As well as making aggregate routing possible you can use the ISP’s registration details see what location (or legal jurisdiction) a whole chunk of address space has. Hopping around IP addresses will give you unique ones every five minutes but they’ll all still be inside 2001:123::/32 from AS1234 aka Apathetic Onion’s Finest Habidashery and Internet Connections LLC, Delaware, USA.

> One tweak to the rules and all of a sudden not only do porn sites have to verify the age of their UK visitors but also anyone connecting from something other than a residential ISP.

That would be quite the overreach as those endpoints are no longer under the UK jurisdiction and there is no way for a website to tell if the user connecting through them is or is not in the UK.

Gee, maybe Trump isnt so bad
I don't care for the framing: users evading the law.

First, this is a law limiting the actions of service providers not users.

But by using a VPN, I'm making my own safety choices. I wish there was an easier opt-out (like an ISP account-level flag), but it I want to present to service providers as (eg) Swedish, so what? I'm an adult, the "safety" laws do nothing for my safety.

The truth is service providers and ISPs have done next to nothing to stop children signing up for (eg) Snapchat, despite a plethora of laws. Of course the parents are to blame, but fixing shitty parenting is hard.

So, is internet freedom still a thing in any countries? And what's their immigration policy like?
Destroy cultural integrity, national identity, create a low-trust society, become more authoritarian to manage low-trust society, import more immigrants at an exponential rate while house costs rise along with unemployment. The list keeps going. This is why far-right is surging on the polls. The country has completely lost all sense.
> The country has completely lost all sense. This is why far-right is surging on the polls.

Fixed that for you.

Sad thing as that the good times are very likely never coming back, and the far-right in power will only make everything worse by bolstering even more tribalism and mistrust among the public.
immigrants are the only way to save this cluster fuck.
I struggle to understand how your comment relates to VPN usage in the UK, in any way. Could you please help me understand the relation?
There are a lot of comments and thinking along the demo and gloom lines.

On the "silver lining" side, could be a eye-opener for the population of the UK, that things they take for granted cant get summarily yanked away if they don't actually do something.

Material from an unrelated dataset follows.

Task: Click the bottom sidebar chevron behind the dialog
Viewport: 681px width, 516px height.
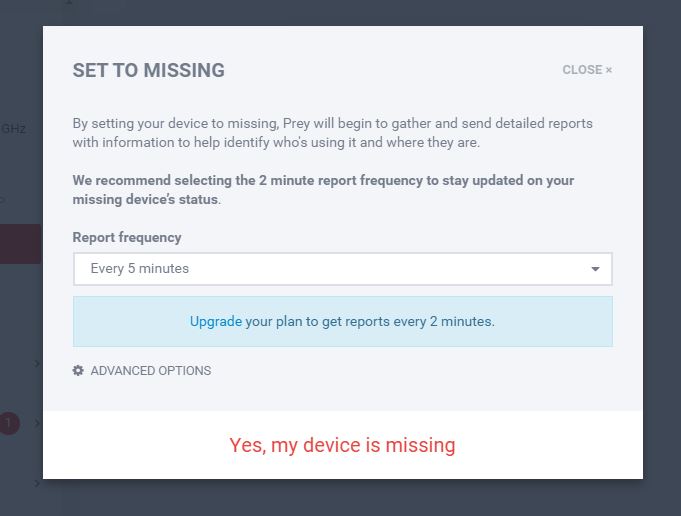Action: tap(37, 484)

And with any luck it will pull up the technical competency of every person using these services (pretty much every adult).

With any luck parents might even be forced to gain the skill their kids already live and breathe and don't think twice about.

:)

I used to be optimistic that way, but if you look somewhere similar developments happened before like China: yes, people adapted to circumvent their regime's oppression, but the laws never changed.

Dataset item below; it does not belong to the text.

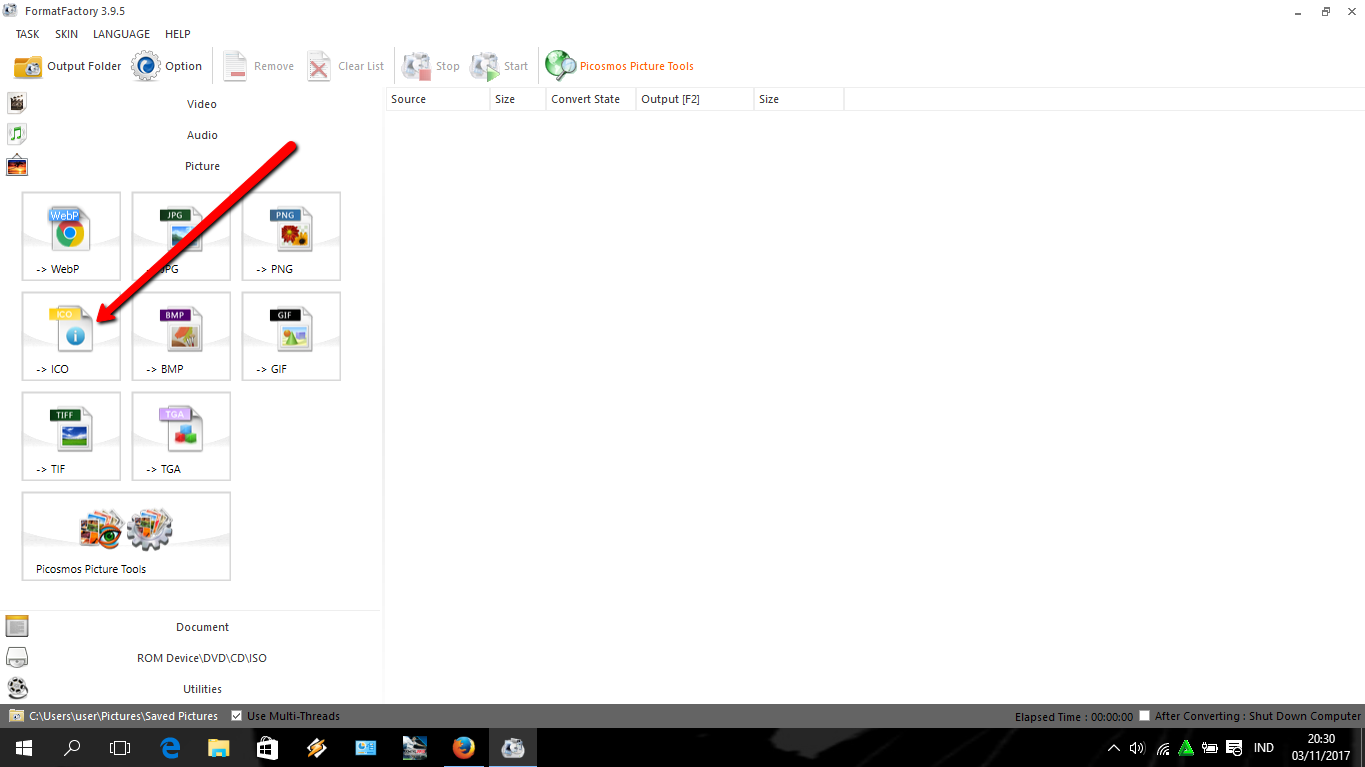Screen dimensions: 1365x767
Task: Open the Document conversion section icon
Action: (x=16, y=626)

Since surveillance is only a 2nd tier issue in terms of mind share (at best), it's untouched by electoral democracy. And because rulers automatically support more surveillance, there are no mechanisms for positive developments on that side, both in the UK and in China.

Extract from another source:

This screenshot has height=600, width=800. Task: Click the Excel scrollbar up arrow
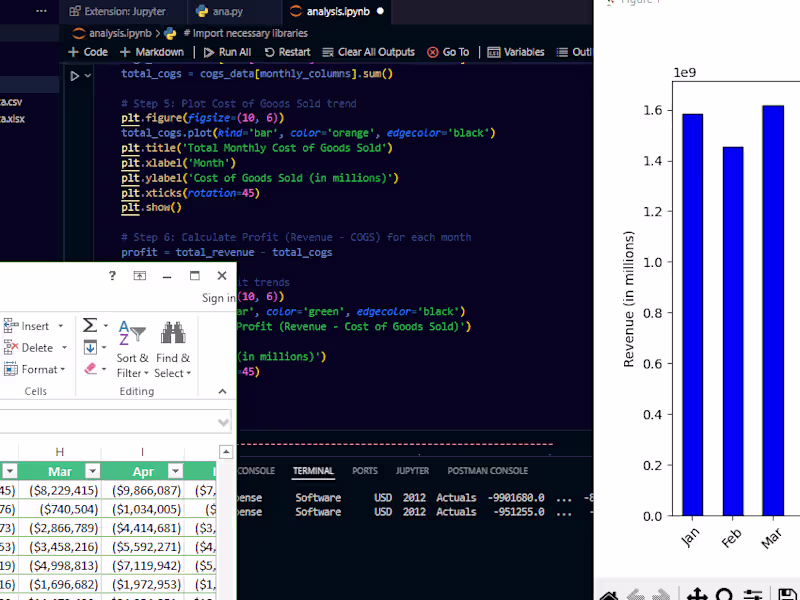[226, 453]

If COVID policies and mandates including the vaccine passports which absolutely paved the way for digital IDs for any action in society, didn't wake up populations around the world, nothing will.

You just need to scare them when there's an appearance of dissent and that's that.

Few people can combat them effectively from a tech and legal framework, for sure, but don't expect magic from nowhere.

Every time this comes up, an accusation with some label becomes sufficient to dismiss any arguments from a person.

Everyone with any ability to open their eyes migrated to the US from the UK ages ago. The civilization that exists today is what happens when people too scared to get on a boat live in the dregs of a dying empire.
But we did, I've been protesting against laws like this for 17 years now! Genuinely, they've always been trying to implement these laws, and simply relied on us missing the ship one time.
Kinda worried they'll just get to work banning consumer VPN use?